On 18 June 2026, the Science Museums open the second phase of the exhibition The Overlooked Body – Blood, Breasts and Inequality at the Steno Museum. Here, medical research, bodily experience and art are woven together in a sensory exhibition that explores what happens when biological female bodies are overlooked in medical research.
This well-documented inequality has had significant consequences for how diseases are detected, understood and treated – and for which organs and symptoms receive attention.
The exhibition is grounded in research and translates it into experiential encounters.
A central feature is the large, bodily installations in which the body’s internal structures are made visible on an enlarged scale. Visitors can see – and physically sense – what normally lies hidden beneath the skin.
Objects, real organs and installations are used to make complex conditions comprehensible without reducing them to simplicity. The body is not presented as a single, uniform system, but as something complex, changeable and differing from one person to another.
One of the most striking works is Mammae, created by textile artist Caroline Bang Hedegaard. It is a large textile breast that functions as a piece of seating furniture, with the idea for the work originating from young workshop participants.
The piece is constructed so that the internal structures are revealed: milk ducts, glandular tissue and layers of fat. Anatomy is made tangible and sensory, and the body appears as something that can both be examined and inhabited.
At the entrance, visitors encounter a work carried over from the exhibition’s first phase: the world’s largest knitted placenta.
This three-metre installation was created by Australian artist Rebecca Vandyk-Hamilton. It is made from more than 900 recycled T-shirts and was co-created with visitors to the Steno Museum. The knitted placenta hangs as a monument to an organ that is essential to human life and yet still holds many unanswered questions within research.
Positioned at the entrance, the work frames the rest of the exhibition: a physical image of what we have not seen – or have not prioritised understanding.
Read more about the world’s largest knitted placenta
The exhibition highlights areas of the body and health that are often under-researched. This includes menstruation, where blood – despite its central biological role – is still surrounded by taboo and a lack of knowledge.
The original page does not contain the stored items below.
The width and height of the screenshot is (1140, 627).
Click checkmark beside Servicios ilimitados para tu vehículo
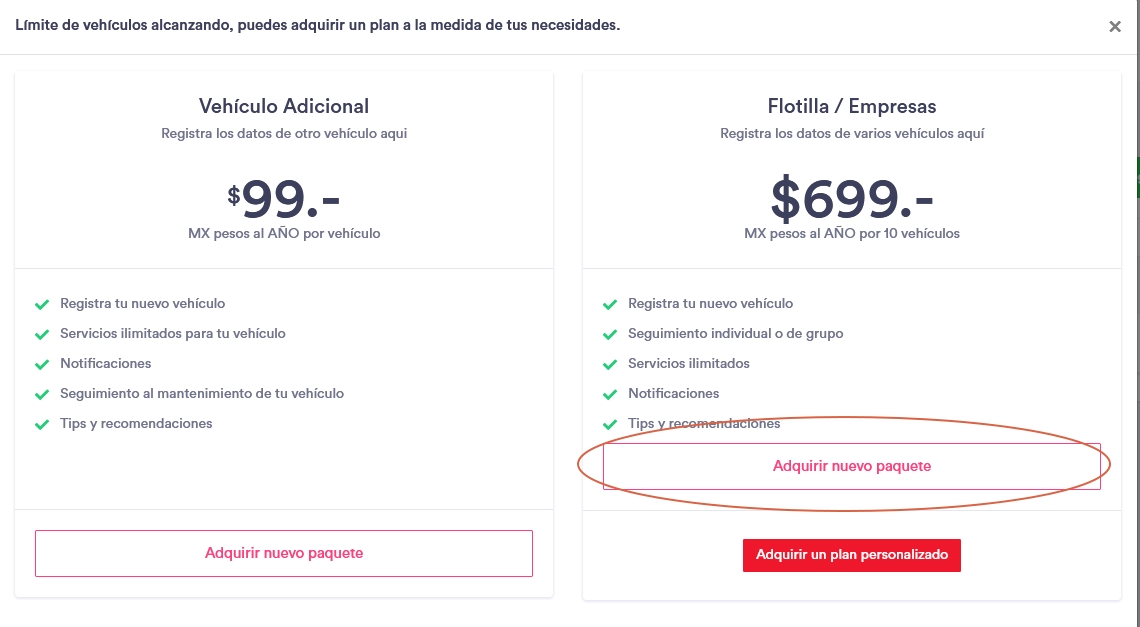42,334
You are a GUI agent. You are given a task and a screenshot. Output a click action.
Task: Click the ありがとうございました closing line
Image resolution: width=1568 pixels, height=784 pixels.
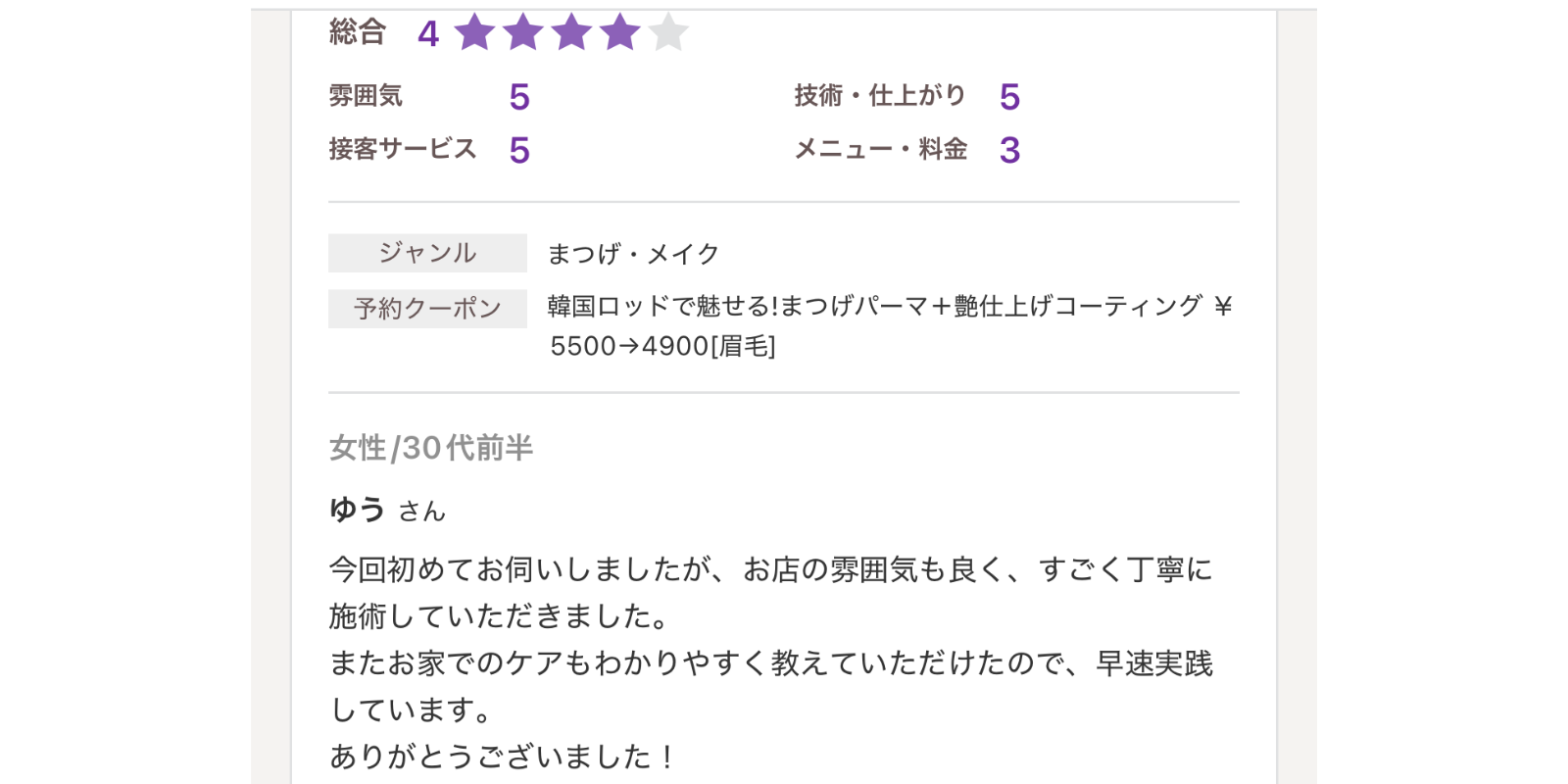point(501,757)
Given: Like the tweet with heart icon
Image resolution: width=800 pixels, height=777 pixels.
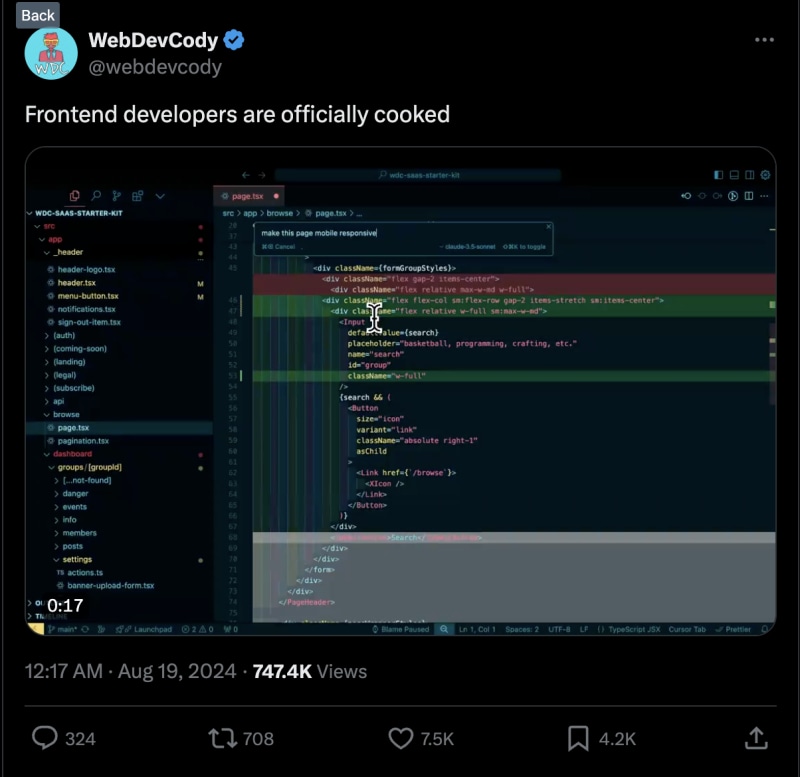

The exhibition unfolds both the biological mechanisms and the human experiences through visual and spatial approaches, including the overlooked disease endometriosis. The personal experience of endometriosis is conveyed through a donor who has given her uterus to the exhibition and who tells her story as part of it.
Read more about the donor
Co-creation is a recurring theme throughout the exhibition. This is evident, for example, in a work about anxiety created by pupils from Aarhus Efterskole in collaboration with artists.
Through embroidery, the pupils worked with anxiety as a bodily and sensory phenomenon alongside artists Amanda Kessaris and Ida Fonslet. The individual contributions consist of textile images and symbols, which form an immersive installation that visitors can enter and experience.
The slow process of working with needle and thread also functioned as a way of exploring and expressing something that can otherwise be difficult to put into words. The result is a work in which many different experiences coexist side by side – without being brought together into a single explanation.
The Overlooked Body has been developed in two phases. The first phase introduced the issue through concrete cases and an open workshop environment, where artists, visiting researchers and pupils could meet to select and develop content for the next exhibition.
The second phase is the result of extensive work with co-creation. New works, new perspectives and new experiences have been integrated into a larger, shared whole.
As a result, the exhibition does not appear as a finished narrative, but as a space for reflection and investigation. It points to the blind spots that still exist in our understanding of the body – and reveals ways of making them visible.
The Overlooked Body – Blood, Breasts and Inequality opens on 18 June 2026 at Steno Museum and has been developed in collaboration with researchers from Aarhus University and Aarhus University Hospital together with pupils and artists.
The Overlooked Body is supported by the Novo Nordisk Foundation.